* **Extracted information**:
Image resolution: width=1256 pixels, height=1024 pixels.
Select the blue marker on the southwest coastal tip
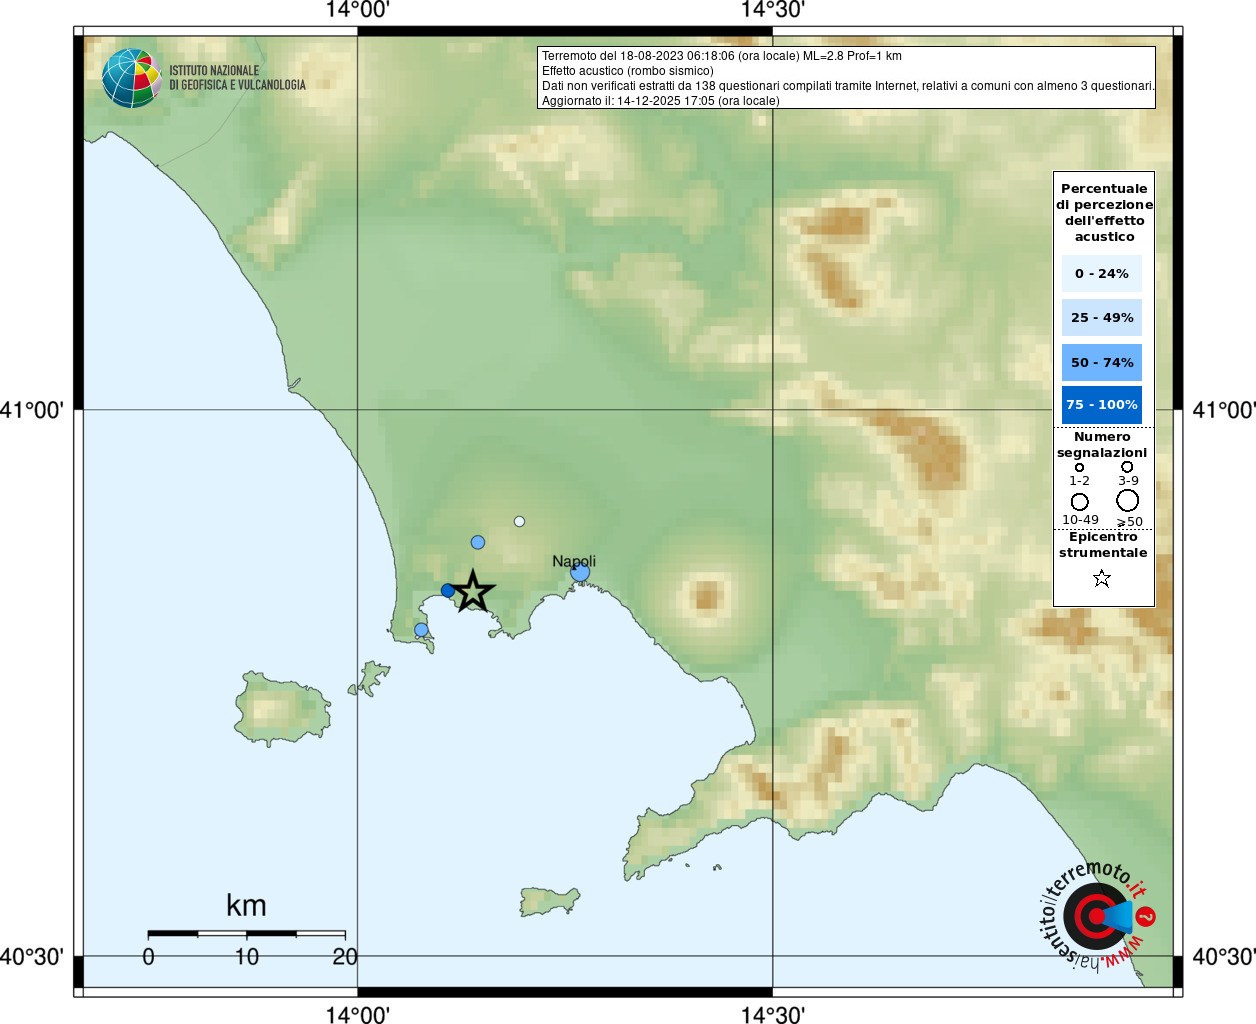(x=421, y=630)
...
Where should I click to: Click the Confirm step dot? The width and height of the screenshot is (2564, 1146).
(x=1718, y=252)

* **Task directions**: Copy word for word the lines starting with the one that contains "Image resolution: width=1256" and going on through the one that contains "(x=421, y=630)". Leave out any pictures.

* **The reply**:
Image resolution: width=1256 pixels, height=1024 pixels.
Select the blue marker on the southwest coastal tip
(x=421, y=630)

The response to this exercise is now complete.